Crovetti Orthopaedics Launches URKnee™
Aligning Patient-Defined Outcomes and Rehabilitation Strategy for Knee Replacement
Dr. Michael Crovetti announces the launch of URKnee™, an innovative digital platform developed to bring greater precision, clarity, and coordination to every joint replacement performed at Crovetti Orthopaedics and Sports Medicine.
While joint replacement technology has advanced significantly, recovery communication has often remained fragmented. URKnee™ was created to close that gap for knee replacements — ensuring that surgical intent, patient expectations, and rehabilitation planning remain aligned from preoperative consultation through full recovery.
URKnee™ is an app that was developed by Crovetti Orthopaedics as part of the practice’s continued commitment to patient-centered innovation. Each patient receives a card with a link to their URKnee™ profile, which they can share with other physicians throughout their care.
“At Crovetti Orthopaedics, surgery doesn’t begin in the operating room — it begins with understanding what the patient wants life to look like afterward,” explains Dr. Crovetti.
“We ask deeper questions before surgery: ‘What do you want to get back to?’ and ‘What are you willing to do to get there?’ That conversation changes everything — it influences how we plan surgery, how physical therapy proceeds, and how other physicians on that patient’s team approach recovery. URKnee™ allows us to document those goals and share them with every provider involved in that patient’s care.”
Each patient receives a secure digital profile that includes surgical details, imaging, recovery expectations, rehabilitation access, pain tolerance, and overall functional goals. The profile is accessible to all medical professionals the patient works with post-surgery to ensure that every clinical decision supports the same defined outcome: the patient’s personal recovery goals.

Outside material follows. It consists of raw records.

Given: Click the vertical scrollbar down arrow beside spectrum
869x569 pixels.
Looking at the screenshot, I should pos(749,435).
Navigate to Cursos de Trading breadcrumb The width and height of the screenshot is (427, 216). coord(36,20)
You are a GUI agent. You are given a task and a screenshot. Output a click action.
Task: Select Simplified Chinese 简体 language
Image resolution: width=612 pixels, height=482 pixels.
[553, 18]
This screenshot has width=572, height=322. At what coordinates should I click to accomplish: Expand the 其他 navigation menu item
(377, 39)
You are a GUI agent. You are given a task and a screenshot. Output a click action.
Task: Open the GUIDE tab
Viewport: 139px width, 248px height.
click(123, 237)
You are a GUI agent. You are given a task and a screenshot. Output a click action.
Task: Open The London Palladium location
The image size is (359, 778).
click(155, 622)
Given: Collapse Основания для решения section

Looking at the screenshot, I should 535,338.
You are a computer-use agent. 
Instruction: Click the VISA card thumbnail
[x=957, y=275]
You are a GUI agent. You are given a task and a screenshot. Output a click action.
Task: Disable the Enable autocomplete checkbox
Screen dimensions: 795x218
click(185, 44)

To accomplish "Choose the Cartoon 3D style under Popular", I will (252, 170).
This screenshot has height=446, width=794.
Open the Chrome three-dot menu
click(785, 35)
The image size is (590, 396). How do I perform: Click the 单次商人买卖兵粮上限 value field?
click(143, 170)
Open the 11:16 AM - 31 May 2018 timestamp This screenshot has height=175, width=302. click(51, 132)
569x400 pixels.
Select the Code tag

For many, “joint replacement” is often viewed as a standardized procedure. However, no two patients share the same lifestyle demands, work responsibilities, athletic interests, or definition of success. And yet traditional recovery pathways frequently treat them as if they do.
“The number one reason people seek joint replacement is to eliminate pain,” says Dr. Crovetti. “But many patients underestimate what they can achieve afterward. They may also be able to return to activities they once thought were gone for good.”


For example, Dr. Crovetti recalls performing knee replacements for a retired Navy SEAL, a hotel housekeeper, a carpenter, a cook, and a competitive pickleball player — all within a short period of time.
“Anatomically, they all needed a new knee,” he explains. “Functionally, they needed completely different outcomes. If the end goal is different, the surgical plan and rehabilitation strategy must reflect that. But I realized that once surgery was complete, not every member of the recovery team had access to that same level of personalization. And the bottom line is that if every patient is different, why would they all follow the same rehabilitation pathway?”
While the word “custom” is frequently used in orthopaedics — often referring to a CT-based, manufactured implant — by itself, that does not account for the subtle surgical decisions that influence how a patient ultimately functions.
“An implant can be custom-manufactured,” he says, “but that alone doesn’t define the outcome.
What matters is how the knee is aligned, how the soft tissues are balanced, and how the entire surgical and rehabilitation strategy reflects the patient’s work demands, daily activities, and performance expectations.”
With URKnee™, that goal-based philosophy now extends seamlessly from surgical planning through recovery.
“When surgery, rehabilitation, and patient expectations are aligned from the start, recovery becomes intentional, and success is measured by whether the patient returns to the life they want to live. Toward that end, Crovetti Orthopaedics is currently exploring how to extend the URKnee™ methodology to patients managing other joint conditions – a development that stands to benefit an even broader patient population.”
Dr. Crovetti adds, “To me, surgery is not simply about placing a device — it’s about restoring the life attached to it.”